Strident critics are complaining that the opinion will foster discrimination against homosexuals or others perceived to be potential carriers of AIDS. These complaints are misdirected for several reasons.

First, as the Justice Department stressed, state or local laws - or even other Federal laws - might proscribe discrimination against perceived AIDS carriers, even if Section 504 did not. Moreover, only Congress is empowered to amend Section 504 to include protection for people believed capable of transmitting AIDS - such policy decisions are constitutionally denied to the executive branch, under the separation of law-making and law-executing powers.

The gay community and other political minorities, as the foremost beneficiaries of the rule of law, should applaud, not condemn, the Department's opinion. By refusing to usurp policy making power from Congress, the Justice Department acted in the highest tradition of executive restraint.

Some critics of the opinion seem to be arguing that action by Congress to address statutory gaps or oversights is too slow, that Congress cannot anticipate problems such as AIDS, and that enlightened and efficient government thus requires an application of statutes beyond that intended by Congress.

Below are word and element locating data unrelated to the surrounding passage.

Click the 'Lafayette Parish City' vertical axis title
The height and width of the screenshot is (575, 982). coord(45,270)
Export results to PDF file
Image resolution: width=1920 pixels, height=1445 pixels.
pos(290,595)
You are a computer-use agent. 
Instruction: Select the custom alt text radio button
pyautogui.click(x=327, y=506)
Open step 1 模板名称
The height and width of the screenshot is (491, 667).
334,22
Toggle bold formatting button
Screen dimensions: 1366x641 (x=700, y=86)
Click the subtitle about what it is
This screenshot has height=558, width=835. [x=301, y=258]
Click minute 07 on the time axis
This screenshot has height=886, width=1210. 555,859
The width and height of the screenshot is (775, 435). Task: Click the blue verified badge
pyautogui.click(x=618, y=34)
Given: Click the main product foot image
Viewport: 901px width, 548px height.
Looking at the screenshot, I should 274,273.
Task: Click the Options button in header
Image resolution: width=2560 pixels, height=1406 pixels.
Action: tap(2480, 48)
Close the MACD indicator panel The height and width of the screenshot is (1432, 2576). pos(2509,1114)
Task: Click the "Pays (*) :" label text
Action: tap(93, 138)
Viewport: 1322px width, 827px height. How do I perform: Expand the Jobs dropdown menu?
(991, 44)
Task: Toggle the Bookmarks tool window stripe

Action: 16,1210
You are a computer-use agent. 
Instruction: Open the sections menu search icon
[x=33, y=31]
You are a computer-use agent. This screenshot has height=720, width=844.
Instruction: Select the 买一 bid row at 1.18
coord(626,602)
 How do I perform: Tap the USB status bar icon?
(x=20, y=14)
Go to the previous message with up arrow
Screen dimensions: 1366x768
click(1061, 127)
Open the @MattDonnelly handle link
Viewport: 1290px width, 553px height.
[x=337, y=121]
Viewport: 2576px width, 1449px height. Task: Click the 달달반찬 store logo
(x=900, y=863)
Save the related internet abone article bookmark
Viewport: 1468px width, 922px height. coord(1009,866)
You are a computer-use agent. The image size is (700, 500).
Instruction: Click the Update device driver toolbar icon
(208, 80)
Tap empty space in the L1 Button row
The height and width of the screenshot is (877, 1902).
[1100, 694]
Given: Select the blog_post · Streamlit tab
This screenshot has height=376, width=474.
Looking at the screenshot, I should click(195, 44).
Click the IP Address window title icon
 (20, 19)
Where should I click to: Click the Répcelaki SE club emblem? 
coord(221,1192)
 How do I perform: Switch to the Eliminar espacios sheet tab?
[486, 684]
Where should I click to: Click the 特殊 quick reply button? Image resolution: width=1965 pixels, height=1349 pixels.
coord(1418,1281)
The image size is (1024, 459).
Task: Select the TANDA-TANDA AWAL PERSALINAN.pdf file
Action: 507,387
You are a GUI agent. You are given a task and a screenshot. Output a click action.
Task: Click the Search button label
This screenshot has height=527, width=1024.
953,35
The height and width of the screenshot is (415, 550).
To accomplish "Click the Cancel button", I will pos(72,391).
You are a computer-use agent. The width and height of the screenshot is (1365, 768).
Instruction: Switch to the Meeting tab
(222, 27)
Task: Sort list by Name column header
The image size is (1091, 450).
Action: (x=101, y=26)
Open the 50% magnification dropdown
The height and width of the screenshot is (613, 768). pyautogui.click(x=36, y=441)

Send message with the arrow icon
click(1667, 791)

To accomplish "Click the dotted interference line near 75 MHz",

Indeed, Congress does act slowly, often without foresight, and in ways detrimental to efficient government. But our entire consitutional scheme of checks and balances is intended to curb swift government action and to subordinate efficiency concerns to safeguard liberty and freedom. Waiting for Congress to address the AIDS question may tax the patience of many. But the department's interpretation of Section 504, unlike an executive ukase, has the redeeming virtue of legality.